LVII

Biarritz, 21 septembre 1865.

Mon cher Panizzi,

J'ai été mandé ici par le télégraphe, et j'ai eu tant de choses à faire avant de partir, que je n'ai pu vous écrire un mot avant de me mettre en route. J'ai voyagé avec M. de Persigny, qui va en Espagne.

Tout le monde se porte bien, excepté l'impératrice, qui souffre toujours un peu de la gorge. Je crains que l'air de la mer ne soit pas très bon pour elle. L'empereur et le prince impérial sont parfaitement bien. Le prince a grandi, sa figure s'est un peu allongée. Il est toujours aussi actif et aussi gentil que vous l'avez connu. Il m'a demandé de vos nouvelles, ainsi que Leurs Majestés, et cent cinquante pourquoi? à l'occasion de votre retraite. J'ai dit que vous étiez devenu philosophe et paresseux, mais que cela ne vous empêcherait pas de venir faire votre cour quand vous passeriez par la France.

Madame de Labedoyère et madame de Lourmel sont de service avec Varaignes, de Caux, etc. On attend la princesse Anna demain ou après.

Le temps, qui était magnifique au moment de mon arrivée, s'est brouillé cette nuit, et nous avons un peu de pluie aujourd'hui. Nous serions cuits, si elle n'était pas tombée. M. Fould est venu hier et occupe votre chambre.

Les *** sont dans la ville et m'ont aussi demandé des nouvelles de leur compagnon de voyage à la Rune. Leur fille se marie prochainement à un secrétaire de légation, de six pieds de haut. Le frère de la comtesse ***, à Madrid, allait se marier, et cette perspective, ou les reproches d'une ancienne maîtresse l'ont déterminé à se couper la gorge, après s'être confessé et avoir communié, précaution que vous eussiez peut-être négligée en semblable occasion.

Je pense qu'on est ici pour tout le reste du mois. Puis il y a des projets, Dieu sait lesquels. Peut-être d'aller en mer, les médecins disent qu'un voyage de quelques jours sur l'Océan pourrait faire du bien aux bronches malades. M. Fould a été guéri de cette manière, lorsqu'il était déjà abandonné par la Faculté comme poitrinaire. Pour moi, je pense être à Paris dans les premiers jours d'octobre.

Il paraît que le choléra est assez vif à Toulon, et peut-être ira-t-il jusqu'à Cannes et à Nice.
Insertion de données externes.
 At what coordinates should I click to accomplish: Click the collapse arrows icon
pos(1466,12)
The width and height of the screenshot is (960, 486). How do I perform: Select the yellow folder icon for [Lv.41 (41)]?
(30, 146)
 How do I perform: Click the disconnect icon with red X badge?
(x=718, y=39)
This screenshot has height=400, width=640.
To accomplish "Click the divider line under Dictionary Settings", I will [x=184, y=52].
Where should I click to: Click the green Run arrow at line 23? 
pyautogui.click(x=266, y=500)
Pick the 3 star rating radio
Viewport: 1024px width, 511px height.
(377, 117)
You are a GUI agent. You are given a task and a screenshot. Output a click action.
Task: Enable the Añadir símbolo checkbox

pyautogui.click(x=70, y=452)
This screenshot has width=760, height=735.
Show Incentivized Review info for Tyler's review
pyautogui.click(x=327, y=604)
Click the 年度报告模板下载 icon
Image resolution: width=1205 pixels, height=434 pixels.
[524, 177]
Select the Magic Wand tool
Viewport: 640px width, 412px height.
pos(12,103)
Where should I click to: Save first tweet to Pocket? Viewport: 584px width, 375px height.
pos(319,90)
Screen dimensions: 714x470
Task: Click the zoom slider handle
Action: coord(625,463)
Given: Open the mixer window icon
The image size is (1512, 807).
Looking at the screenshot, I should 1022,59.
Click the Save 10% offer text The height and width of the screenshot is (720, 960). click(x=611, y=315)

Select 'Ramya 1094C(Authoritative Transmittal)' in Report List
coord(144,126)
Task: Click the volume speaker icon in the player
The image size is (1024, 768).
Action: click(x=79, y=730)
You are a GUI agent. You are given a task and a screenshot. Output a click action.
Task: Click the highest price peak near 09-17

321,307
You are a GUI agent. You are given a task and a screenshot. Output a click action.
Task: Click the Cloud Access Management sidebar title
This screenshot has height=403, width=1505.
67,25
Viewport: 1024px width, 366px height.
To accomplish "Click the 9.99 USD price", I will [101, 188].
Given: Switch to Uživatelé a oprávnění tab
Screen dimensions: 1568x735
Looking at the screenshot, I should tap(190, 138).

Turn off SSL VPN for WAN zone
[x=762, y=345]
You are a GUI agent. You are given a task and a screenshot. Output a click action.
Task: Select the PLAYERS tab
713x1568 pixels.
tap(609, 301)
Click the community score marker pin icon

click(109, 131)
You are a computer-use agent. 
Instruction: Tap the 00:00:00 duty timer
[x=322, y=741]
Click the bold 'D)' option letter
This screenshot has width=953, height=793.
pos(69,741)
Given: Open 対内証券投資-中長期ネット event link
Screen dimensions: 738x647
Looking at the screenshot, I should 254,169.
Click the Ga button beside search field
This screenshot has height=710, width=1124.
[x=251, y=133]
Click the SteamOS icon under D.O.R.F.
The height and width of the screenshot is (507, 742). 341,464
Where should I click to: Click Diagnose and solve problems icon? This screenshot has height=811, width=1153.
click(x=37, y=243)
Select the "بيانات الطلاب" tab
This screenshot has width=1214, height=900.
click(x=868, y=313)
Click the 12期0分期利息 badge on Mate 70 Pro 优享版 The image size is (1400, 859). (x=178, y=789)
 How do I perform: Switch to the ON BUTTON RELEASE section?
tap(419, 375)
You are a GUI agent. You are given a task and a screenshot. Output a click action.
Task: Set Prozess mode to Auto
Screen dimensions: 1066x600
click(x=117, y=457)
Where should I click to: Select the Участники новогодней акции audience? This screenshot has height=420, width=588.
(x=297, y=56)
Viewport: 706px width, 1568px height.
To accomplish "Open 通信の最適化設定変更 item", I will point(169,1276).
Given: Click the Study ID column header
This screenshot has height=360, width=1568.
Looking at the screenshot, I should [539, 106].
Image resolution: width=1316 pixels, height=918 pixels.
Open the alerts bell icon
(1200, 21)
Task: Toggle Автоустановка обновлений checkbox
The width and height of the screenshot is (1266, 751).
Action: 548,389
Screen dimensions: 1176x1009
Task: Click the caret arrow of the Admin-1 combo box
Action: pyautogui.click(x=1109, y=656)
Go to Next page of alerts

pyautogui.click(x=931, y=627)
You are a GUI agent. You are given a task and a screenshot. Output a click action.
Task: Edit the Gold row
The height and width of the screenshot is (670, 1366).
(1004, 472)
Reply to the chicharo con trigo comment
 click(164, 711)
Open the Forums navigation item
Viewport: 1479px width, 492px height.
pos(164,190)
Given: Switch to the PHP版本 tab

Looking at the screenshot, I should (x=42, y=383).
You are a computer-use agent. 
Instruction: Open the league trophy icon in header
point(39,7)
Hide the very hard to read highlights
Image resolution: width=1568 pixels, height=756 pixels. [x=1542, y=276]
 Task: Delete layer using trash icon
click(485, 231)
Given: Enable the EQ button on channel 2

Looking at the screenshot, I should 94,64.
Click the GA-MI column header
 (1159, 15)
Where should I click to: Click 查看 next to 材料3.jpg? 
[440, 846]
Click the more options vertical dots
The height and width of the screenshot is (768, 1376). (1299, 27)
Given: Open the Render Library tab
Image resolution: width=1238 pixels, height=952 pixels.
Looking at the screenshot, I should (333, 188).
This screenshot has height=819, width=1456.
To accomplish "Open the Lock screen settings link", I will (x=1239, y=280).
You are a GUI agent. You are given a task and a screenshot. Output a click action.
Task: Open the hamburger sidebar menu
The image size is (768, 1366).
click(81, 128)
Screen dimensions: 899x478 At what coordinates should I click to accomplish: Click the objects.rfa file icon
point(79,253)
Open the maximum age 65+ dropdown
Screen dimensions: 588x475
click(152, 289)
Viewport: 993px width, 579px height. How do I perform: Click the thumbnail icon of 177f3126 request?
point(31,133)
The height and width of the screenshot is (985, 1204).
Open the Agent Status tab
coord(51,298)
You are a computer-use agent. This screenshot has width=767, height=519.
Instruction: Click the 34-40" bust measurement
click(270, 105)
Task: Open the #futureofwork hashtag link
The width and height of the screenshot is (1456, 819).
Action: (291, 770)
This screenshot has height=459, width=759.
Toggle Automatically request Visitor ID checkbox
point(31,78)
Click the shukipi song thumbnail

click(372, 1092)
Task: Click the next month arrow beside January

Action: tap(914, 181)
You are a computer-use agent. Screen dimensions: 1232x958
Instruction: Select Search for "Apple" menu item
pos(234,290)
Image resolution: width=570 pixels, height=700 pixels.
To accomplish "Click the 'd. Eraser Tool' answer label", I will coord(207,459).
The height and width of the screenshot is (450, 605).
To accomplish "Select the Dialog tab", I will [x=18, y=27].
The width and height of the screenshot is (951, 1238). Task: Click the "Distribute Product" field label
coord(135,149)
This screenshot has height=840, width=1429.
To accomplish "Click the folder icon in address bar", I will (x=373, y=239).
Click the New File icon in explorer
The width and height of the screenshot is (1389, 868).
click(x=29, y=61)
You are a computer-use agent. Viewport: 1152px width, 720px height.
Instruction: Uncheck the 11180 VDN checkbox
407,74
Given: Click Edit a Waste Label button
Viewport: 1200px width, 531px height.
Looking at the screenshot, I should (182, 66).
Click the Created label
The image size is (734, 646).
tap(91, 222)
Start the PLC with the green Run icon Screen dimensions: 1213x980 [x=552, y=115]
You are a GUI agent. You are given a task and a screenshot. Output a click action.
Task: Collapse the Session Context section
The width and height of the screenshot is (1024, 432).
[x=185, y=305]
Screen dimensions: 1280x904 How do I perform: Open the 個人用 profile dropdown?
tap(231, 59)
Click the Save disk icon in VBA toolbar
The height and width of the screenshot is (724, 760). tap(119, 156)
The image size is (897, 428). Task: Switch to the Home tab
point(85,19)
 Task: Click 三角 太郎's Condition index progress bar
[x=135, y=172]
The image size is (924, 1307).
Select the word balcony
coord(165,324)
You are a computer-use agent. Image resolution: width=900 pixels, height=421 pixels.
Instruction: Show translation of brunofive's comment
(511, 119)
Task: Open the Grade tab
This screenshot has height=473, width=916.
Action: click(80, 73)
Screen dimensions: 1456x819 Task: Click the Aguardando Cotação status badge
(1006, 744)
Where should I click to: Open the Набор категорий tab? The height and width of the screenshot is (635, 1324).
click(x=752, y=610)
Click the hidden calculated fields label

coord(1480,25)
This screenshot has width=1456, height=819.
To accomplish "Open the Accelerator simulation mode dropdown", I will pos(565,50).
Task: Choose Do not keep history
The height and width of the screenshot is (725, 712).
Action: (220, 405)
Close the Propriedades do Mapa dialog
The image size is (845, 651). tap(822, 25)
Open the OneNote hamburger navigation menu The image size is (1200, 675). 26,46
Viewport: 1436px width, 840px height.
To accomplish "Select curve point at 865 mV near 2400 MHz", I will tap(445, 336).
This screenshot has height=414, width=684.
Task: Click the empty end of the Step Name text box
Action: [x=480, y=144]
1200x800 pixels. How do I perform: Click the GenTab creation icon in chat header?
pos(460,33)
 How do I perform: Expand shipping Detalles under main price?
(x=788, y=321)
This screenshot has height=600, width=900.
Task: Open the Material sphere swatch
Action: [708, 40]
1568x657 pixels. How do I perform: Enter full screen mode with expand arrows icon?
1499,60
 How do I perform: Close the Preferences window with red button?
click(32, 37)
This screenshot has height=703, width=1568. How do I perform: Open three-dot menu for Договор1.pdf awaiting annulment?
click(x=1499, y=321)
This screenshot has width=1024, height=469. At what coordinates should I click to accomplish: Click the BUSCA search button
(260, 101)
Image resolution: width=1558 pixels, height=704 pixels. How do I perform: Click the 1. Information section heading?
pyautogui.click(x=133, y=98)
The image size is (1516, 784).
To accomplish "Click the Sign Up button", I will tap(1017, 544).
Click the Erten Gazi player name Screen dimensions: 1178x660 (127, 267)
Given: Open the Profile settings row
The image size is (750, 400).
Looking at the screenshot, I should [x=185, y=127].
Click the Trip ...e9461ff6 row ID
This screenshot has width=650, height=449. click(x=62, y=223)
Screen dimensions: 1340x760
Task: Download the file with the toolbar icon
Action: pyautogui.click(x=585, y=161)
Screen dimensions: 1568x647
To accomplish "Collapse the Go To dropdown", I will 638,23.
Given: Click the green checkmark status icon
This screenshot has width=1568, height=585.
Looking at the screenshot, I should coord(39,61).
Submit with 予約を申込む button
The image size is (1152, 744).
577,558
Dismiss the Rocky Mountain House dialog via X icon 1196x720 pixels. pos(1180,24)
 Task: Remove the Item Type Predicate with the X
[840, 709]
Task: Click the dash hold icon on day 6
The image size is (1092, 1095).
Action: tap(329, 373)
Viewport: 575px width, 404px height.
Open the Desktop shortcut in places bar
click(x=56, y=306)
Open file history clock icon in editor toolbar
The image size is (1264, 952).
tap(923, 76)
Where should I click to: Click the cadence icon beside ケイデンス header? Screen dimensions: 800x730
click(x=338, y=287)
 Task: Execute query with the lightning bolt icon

Pour ma part, je n'en ai aucune peur, persuadé que je suis qu'on l'évite très facilement avec quelques précautions fort simples ; mais vous savez que j'ai charge d'âmes, et je ne sais trop ce que je dois faire. Pourtant, selon toute probabilité, la maladie, si tant est qu'elle vienne dans nos montagnes, aura dit son dernier mot en novembre, et nous y gagnerons peut-être d'avoir un peu moins de visiteurs. Jusqu'à présent, le choléra n'a pas dépassé Toulon. Après les chaleurs exceptionnelles d'août et de septembre, il n'est pas surprenant que beaucoup de gens aient attrapé la dyssenterie, qui, augmentée par l'imagination et la peur, devient du choléra.

Adieu, mon cher Panizzi. Dites-moi ce que veut dire paladansentum. Il n'y a pas ici de Forcellini. L'empereur dit manteau ; moi, je dis casaque, cuirasse, armure.